Пахом встал из-за стола и направился к стене, слева от своего кресла, где находилась потайная дверь в чулан. Отогнув в сторону гобелен с лебедями, купец позвал за собой гостя. Пока Сбыслав вставал с софы, Ильич чиркнул зажигалкой, запалив две свечи на подсвечнике. В чулане находился макет, приблизительно показывающий устье Ижоры. Поверхность была ровная, без холмов и впадин, как будто птица, пролетающая по небу, запечатлела увиденное и рассказала о том. На левобережье, у края реки, закрашенной голубой акварелью стоял домик убитого ижорского кузнеца, размером с четверть спичечного коробка. Рядом разместились пластилиновые деревца, и даже крохотные макеты корабликов.
— Вот здесь, — Пахом указал указкой на место предполагаемого строительства, — на Кириков день, поганец Ульф Фаси собирается поставить острог, подмять под себя всю окрестную землю и перекрыть нам торговлю. Теперь понимаешь, почему без дружины Александра нам не совладать?
— А как же казна? — Спросил Сбыслав. В голосе проявились нотки недовольства.
— Серебро, то моё дело. Пока он не обосновался, надо его отсюда выбить. Иначе, всем туго придётся.
— Откуда ты всё знаешь? И место, где острог ставить будут и дату точную. Ты ж не воевода, а вон, штуку, какую имеешь, никакая карта с этим не сравнится. — Якунович перекрестился, заподозрив близкое колдовство.
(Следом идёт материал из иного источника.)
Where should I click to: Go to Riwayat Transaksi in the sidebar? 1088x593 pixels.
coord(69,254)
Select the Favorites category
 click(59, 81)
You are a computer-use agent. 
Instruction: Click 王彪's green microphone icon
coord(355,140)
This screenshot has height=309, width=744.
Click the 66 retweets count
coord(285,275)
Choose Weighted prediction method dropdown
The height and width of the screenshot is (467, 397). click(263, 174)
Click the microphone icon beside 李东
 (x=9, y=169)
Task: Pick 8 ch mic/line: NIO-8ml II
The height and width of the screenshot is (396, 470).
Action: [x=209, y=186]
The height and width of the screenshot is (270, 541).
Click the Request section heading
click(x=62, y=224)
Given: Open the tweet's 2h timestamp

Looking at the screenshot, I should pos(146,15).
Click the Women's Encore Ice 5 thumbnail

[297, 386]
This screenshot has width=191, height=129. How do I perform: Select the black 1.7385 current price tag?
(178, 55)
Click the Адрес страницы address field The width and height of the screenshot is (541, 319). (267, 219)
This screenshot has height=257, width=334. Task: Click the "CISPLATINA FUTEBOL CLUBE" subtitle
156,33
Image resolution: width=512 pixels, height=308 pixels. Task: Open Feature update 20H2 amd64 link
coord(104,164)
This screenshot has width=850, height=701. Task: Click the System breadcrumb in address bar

— Знаю, ибо кун на послухов не жалею и Софийскому храму через Рафаила подношения регулярно передаю, ангелы мне помогают. — Ильич расстегнул китель, достал золотой крест на цепочке, виденный как-то боярином у самого Владыки или очень похожий на него, поцеловал его и три раза перекрестился.
Если Посадник в Новгороде, фактически носил портфель премьер-министра, то Владыка был чуть ли не главным прокурором и начальником ГРУ. Так что выражение 'ангелы помогают', можно было расценивать как помощь разведки церкви. Уточнять Сбыслав не стал, но принял к сведению.
— А тут, что за флажок? — Боярин аккуратно показал пальцем на правый берег макета, где был, воткнут красный вымпел.
— Тут я со своими людьми ожидать супостата буду. Часть сюда попрёт, жрать захотят, обязательно придут.
Сбыслав улыбнулся, отсутствие провианта у войска выглядело нелепо. Но раз Ильич так уверен в своих словах, стало быть, что-то знает, о чём говорить не хочет или нельзя. Он и сам не отказался бы перекусить, однако намекать о том не стоило, а вот уточнить, можно.
— Так они на ладьях, неужто харчей с собой не возьмут? Кстати, о снеди...
— Ты когда понял, что история с озимой рожью пустой звук? — Ильич хитровато посмотрел на боярина.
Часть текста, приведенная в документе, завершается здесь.